Sweden’s World and Olympic Champions embrace home ice at World Senior Championships

While curling in general has a great sense of community, it could be argued that no World Curling competition is better at binding together its contestants as ‘one big family’ than the World Senior Championships.

Invariably, every game – hard-fought as it may have been – ends up with joint team photographs and lengthy post-game getting-to-know-you chats, which are either updates from previous years of head-to-head action or planting the seeds of new curling friendships.

This means that the World Senior Championships is one of the great levellers among competitors – sporting backgrounds, illustrious as they may be, don’t need to matter at all.

And that’s just as well, because this year’s World Seniors’ field features some real stars of the past, who are just content to be competitors of the present.

Take for example, the Swedish women’s team – skip Anette Norberg, third Cathrine Lindahl, second Susanne Patz, lead Anna Klange-Wikstroem and alternate Helene Lyxell.

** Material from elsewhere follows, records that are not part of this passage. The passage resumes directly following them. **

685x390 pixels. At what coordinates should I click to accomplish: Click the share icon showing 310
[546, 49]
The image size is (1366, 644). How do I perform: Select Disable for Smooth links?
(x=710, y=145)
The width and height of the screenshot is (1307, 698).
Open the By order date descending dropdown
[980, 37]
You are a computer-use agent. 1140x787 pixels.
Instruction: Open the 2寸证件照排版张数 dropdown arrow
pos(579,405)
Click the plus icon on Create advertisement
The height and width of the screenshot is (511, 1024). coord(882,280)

In Anette and Cathrine, this team has two of the most successful international curlers ever. They are both double Olympic gold medallists (in Turin 2006 and Vancouver 2010) and they won two world titles and six European champions together. On top of that, their team were inducted into the World Curling Hall of Fame in 2021, among other honours and medals. Above that, Cathrine served as a World Curling Board member for several years once she retired from elite curling.

The 2005 world champion Swedish team featuring Anette Norberg and Cathrine Lindahl © World Curling

Perhaps after such a storied career, Anette and Cathrine would have had enough of competition? But no – “I still love to play curling” says Cathrine, who has the added bonus of playing in her hometown this week.

She adds, “Playing with Anette again is really nice.”

And even at this level, Cathrine and Anette have had to work hard to make it to this event.

Cathrine explains, “This is my first time at seniors – it’s been a goal for me to play in seniors, it seems like so much fun. I’ve tried three times at the national championships, and this was the first time I’d won.”

Cathrine is clear about why she remains involved and why senior curling is so important. 

“I think the biggest thing about curling is the friendship and the community. And also that you can still be competitive at this age. It’s a real family thing, too. We have a family team – me and my daughter and Anette and her daughter. There are still many good things.”

And yet, even at this level and after all these years, there is a new experience at this event for Cathrine.

Because of earlier commitments, regular skip Anette has had to leave the other members of her team to play out the rest of the competition and, for the first time in a long time, Cathrine finds herself playing at skip at an important event.

Cathrine Lindahl as skip © World Curling / Celine Stucki

And, summing up her experience so far, she says, “My message is just to have fun, and if you have fun, it will go well, that’s the most important thing.”